Intersections and Intersectionality

From the very start, Lilith positioned itself at the place where feminism and Jewish life intersect, where the x and the y axes—the abscissa and the ordinate of our identity—meet. (Or is it the Scylla and the Charybdis?)

In 1994, for Lilith’s 18th anniversary issue, I outlined the magazine’s origin story:

“While our Jewish backgrounds ranged from Orthodox to assimilated, and our politics pretty much covered the map too, we all identified strongly as feminists and as Zionists.” We believed unwaveringly in Israel’s right to exist as a Jewish and democratic state, while publishing writing unequivocally critical of some Israeli government policies.

This season, some have declared the intersection of feminism and Zionism unacceptable. Who has the right to confiscate either part of my identity?

The organizers of the March 8 International Women’s Strike (a follow-up to January’s marches) present as its credo that “the decolonization of Palestine” is at “the beating heart of this new feminist movement.” Beyond some version of “women’s rights are human rights,” the women’s movement has never had one particular set of principles to which all feminists were expected to swear fealty. “Intersectionality,” the term we’ve lived by, now sometimes feels like a trap to snare Jewish feminists who consider themselves Zionists.

Is “the decolonization of Palestine” really the most important women’s issue for feminists? Only this particular intersection—of feminism and “the decolonization of Palestine”— warrants a place on the list? This singularity, this solipsism, weakens the feminist movement.

Fidelity to feminism should not have as its litmus test a stipulation that one renounce Israel, nor any other country. To be a feminist does not mean one need renounce Judaism, Islam, Christianity or any faith—even while feminists correctly denounce, combat and correct faith-based misogyny and bigotry. Likewise, feminism should not require that one take a stance against Israel—even while debating or denouncing some of the state’s policies on the Occupation or on anything else.

The argument now is that to claim one part of your identity—feminist—you must, to be a proper feminist, turn away from another—Zionist.
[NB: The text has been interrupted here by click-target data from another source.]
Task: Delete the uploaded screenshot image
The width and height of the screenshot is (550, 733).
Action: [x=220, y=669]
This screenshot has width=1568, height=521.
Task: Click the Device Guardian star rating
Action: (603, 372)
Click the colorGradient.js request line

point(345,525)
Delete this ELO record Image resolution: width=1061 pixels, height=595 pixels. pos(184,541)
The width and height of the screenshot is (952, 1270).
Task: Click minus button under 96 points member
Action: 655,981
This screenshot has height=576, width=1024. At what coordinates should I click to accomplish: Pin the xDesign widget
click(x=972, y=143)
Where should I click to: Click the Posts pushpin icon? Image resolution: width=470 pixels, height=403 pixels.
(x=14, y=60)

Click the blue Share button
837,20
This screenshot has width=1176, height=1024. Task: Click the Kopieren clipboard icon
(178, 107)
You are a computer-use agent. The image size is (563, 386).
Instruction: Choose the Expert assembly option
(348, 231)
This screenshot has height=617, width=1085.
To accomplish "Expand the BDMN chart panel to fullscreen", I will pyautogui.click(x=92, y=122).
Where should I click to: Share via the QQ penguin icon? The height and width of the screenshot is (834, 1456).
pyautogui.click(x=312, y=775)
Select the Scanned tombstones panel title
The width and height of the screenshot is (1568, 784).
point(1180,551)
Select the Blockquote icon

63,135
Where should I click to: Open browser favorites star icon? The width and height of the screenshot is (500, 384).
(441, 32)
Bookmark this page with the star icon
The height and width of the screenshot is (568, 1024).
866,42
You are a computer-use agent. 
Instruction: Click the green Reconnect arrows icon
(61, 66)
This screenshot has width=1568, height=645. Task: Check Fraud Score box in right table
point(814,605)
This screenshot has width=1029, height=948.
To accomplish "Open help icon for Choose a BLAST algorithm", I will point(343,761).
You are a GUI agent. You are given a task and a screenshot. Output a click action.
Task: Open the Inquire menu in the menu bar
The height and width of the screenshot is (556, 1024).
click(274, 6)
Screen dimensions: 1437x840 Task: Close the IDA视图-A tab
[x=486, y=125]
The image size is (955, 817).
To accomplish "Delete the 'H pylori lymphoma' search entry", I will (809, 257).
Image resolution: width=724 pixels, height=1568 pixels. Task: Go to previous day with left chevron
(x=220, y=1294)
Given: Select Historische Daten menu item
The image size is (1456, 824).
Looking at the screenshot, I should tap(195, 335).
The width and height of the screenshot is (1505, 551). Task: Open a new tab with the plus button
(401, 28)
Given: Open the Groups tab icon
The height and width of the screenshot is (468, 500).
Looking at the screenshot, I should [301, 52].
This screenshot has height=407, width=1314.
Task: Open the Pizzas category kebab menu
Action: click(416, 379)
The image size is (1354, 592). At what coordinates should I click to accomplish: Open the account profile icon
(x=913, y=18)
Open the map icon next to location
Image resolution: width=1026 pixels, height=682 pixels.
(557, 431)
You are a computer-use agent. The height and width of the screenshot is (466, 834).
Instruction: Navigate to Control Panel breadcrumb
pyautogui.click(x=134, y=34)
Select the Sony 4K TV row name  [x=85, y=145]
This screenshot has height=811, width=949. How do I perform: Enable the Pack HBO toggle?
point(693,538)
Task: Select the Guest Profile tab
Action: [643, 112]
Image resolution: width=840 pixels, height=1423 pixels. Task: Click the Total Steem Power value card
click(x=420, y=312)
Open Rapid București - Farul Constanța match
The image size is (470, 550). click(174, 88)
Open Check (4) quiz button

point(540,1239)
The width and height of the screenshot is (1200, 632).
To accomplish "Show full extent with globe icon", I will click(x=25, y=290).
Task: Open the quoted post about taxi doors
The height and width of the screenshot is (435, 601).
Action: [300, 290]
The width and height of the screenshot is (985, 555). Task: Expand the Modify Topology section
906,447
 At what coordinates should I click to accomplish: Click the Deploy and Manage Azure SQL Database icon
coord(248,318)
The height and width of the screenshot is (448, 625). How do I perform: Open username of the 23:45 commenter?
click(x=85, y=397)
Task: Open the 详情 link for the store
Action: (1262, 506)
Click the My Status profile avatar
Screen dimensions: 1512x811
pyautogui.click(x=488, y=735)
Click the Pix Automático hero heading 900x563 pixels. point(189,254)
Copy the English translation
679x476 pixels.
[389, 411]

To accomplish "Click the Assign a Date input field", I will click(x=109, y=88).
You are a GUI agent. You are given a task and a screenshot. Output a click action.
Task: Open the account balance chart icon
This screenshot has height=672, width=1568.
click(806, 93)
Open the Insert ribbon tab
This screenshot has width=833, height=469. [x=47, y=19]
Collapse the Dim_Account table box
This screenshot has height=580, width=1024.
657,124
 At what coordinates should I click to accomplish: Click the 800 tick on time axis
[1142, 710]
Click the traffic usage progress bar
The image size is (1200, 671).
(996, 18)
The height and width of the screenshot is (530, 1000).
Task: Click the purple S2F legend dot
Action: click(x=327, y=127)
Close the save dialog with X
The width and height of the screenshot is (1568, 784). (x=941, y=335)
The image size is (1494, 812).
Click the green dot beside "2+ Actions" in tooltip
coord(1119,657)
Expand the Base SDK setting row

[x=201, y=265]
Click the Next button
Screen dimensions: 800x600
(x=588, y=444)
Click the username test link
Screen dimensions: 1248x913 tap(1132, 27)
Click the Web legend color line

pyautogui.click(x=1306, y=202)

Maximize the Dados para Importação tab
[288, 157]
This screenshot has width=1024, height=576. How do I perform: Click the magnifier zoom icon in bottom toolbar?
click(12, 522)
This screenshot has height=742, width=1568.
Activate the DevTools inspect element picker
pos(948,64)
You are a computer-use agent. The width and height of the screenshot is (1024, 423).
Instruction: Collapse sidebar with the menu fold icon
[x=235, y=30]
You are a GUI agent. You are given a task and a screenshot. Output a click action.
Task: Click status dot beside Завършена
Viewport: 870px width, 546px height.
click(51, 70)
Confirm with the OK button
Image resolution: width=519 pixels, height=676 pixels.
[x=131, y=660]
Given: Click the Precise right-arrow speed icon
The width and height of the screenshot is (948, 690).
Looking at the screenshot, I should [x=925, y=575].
Emily Shire’s recent and much-shared New York Times opinion piece is entitled “Does Feminism Have Room for Zionism?”

These tensions are not new. At other times the two poles of my identity have felt they were being pulled apart in a Procrustean effort to re-shape a feminist Jew. When I saw the “beating heart of feminism” plank in the March 8 platform I recalled:

• The 1975 Mexico City International Women’s Conference, held the first year the U.N. declared March 8 as International Women’s Day. (Aside to reader: There is no Men’s Day. Men have the whole rest of the calendar.) In Mexico City, at this first-ever conference to focus exclusively on women’s issues around the world, a resolution declared “Zionism is a form of racism.” This stance did not make it onto the agenda at the next U.N. conference on women, in Nairobi in 1985, but after Mexico City plenty of feminist Jews asked themselves if they were being written out of the women’s movement. Had the movement been hijacked? 

• The 2008 incident in which Ms. Magazine, that avatar of mainstream feminism, rejected an ad saying “This Is Israel,” featuring photos of three Israeli women legislators. Because two of the three were from the same political party, the ad was deemed “partisan.”

• The National Women’s Studies Association’s vote, 18 months ago, to support the boycott of Israeli products and culture. 

Simona Sharoni, who supported the B.D.S. motion, was quoted as saying: “We’re basically redefining feminism and putting solidarity with Palestine into that definition of what it means to be a feminist.” The publication Inside Higher Ed quoted an academic who lauded N.W.S.A.’s stance and decried “Zionist influence in the women’s movement and women’s and feminist scholarship.” Huh? To my ears, in this last statement, “Zionist” sounds like a convenient proxy for “Jewish,” anti-Zionism a proxy for anti-Semitism.

Phoebe Maltz Bovy asked in March, on the Forward’s Sisterhood blog, “How can feminism be “inclusive” if Jewish women who care about the Jewish state are unwelcome?”

I’d thought we were well past this split. I’d thought that January’s much-lauded women’s marches opened an umbrella so large that under its shelter feminists of all stripes could find new allies. There’s still hope for this, but only if those who identify as truth-seeking feminists and Zionists are willing to critique both of these allegiances while staunchly maintaining both. What would I place “at the beating heart” of the feminist movement? Broad-based respect for women’s lives, our bodies and minds, in all their glorious diversity. So keep your platform off my feminism, thank you.